Escuela dominical infantil y adolescente
“En aquel tiempo, respondiendo Jesús, dijo: Te alabo, Padre, Señor del cielo y de la tierra, porque escondiste estas cosas de los sabios y de los entendidos, y las revelaste a los niños.” San Mateo 11:25 (Santa Biblia, 1960)
En la casa se oyen festejos y cada minuto una nueva felicitación. Hay bombas y serpentinas, helado, torta con mucha crema que la cubre. Los niños y niñas corren en todas las direcciones, y las risas se confunden con la música infantil de fondo. Es el cumpleaños y todos parecen muy felices, sin duda no es un día cualquiera.
Sin embargo, lo emocionante está por llegar, es hora de abrir regalos y los ojos expectantes del festejado se agigantan ante los papeles de colores, las tarjetas y los moños que cubren los obsequios. Es verdad que lo importante está adentro, pero ¿quién no siente emoción al rasgar el empaque?, el presente es el mismo con o sin envoltura, pero la impresión es diferente cuando lo contiene un empaque especial.

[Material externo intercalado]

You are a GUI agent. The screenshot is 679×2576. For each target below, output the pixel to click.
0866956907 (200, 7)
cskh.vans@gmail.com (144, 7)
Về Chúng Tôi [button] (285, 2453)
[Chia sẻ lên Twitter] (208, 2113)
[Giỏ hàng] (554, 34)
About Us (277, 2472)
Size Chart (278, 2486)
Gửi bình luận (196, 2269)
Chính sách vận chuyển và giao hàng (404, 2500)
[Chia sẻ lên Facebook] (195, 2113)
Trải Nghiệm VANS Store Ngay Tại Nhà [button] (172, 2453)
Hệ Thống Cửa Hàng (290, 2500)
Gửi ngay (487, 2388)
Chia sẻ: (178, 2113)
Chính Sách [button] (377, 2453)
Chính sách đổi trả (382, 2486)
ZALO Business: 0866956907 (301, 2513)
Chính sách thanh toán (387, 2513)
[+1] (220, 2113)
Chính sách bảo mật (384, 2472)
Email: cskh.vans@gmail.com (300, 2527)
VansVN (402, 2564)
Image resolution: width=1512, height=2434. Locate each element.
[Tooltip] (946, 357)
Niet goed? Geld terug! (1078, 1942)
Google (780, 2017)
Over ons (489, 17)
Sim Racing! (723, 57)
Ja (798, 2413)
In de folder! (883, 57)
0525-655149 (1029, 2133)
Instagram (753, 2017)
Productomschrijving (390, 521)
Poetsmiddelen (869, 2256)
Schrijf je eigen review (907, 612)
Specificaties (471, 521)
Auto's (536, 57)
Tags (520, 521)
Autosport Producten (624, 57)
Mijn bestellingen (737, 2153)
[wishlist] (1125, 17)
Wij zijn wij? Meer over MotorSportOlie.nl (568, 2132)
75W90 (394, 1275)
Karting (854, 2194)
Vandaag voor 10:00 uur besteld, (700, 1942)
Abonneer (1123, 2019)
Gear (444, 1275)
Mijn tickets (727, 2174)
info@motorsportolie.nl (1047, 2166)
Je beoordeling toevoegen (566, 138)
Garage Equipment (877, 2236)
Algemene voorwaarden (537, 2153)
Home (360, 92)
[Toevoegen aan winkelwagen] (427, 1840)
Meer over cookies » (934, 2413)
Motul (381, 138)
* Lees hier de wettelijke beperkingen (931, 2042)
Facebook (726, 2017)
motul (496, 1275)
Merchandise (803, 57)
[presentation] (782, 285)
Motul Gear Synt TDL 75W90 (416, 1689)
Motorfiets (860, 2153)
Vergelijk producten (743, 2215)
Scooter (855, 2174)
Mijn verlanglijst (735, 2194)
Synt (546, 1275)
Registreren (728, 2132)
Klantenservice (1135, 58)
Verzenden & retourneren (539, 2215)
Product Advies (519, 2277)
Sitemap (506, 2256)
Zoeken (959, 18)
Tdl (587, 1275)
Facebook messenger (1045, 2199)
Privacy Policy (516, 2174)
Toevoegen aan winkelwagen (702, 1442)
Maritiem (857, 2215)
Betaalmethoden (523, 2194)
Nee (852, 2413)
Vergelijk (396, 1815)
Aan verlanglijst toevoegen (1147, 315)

Lo mismo ocurre cuando pretendemos llevar la palabra de Dios a los niños y adolescentes; con seguridad la Palabra es la misma y produce el efecto por la que ha sido enviada, pero la forma como la entregamos es la que cambia la impresión que genera. Jesús mismo entendía esta realidad y usó de parábolas para explicar las verdades más sublimes y profundas que tal vez a nuestro intelecto hubiera sido de difícil comprensión al recibirlas, en otros términos.
El maestro de escuela dominical, ha de usar estrategias pedagógicas que lleven a los niños y adolescentes a conocer a Dios como un Dios también para ellos, uno que ha escondido de los eruditos su ciencia y su sabiduría para darla a conocer a los niños. El secreto de una buena clase de escuela dominical está en apasionarse por la verdad de Cristo y hacer la transposición didáctica precisa, es decir, pasar de un saber sabio a un saber enseñable lo que Dios nos muestra en su Palabra. La verdad siempre será la verdad, pero la forma como se entrega es la que tendrá repercusiones a lo largo de los años.
Este curso pretende dotar a los docentes en formación de los fundamentos básicos en la educación cristiana infantil a través del desarrollo de cuatro unidades de aprendizaje, abordando los siguientes contenidos: fundamentos y propósito de la educación cristiana infantil, el rol del maestro y el estudiante, el proceso de enseñanza y aprendizaje, y la planeación de la clase.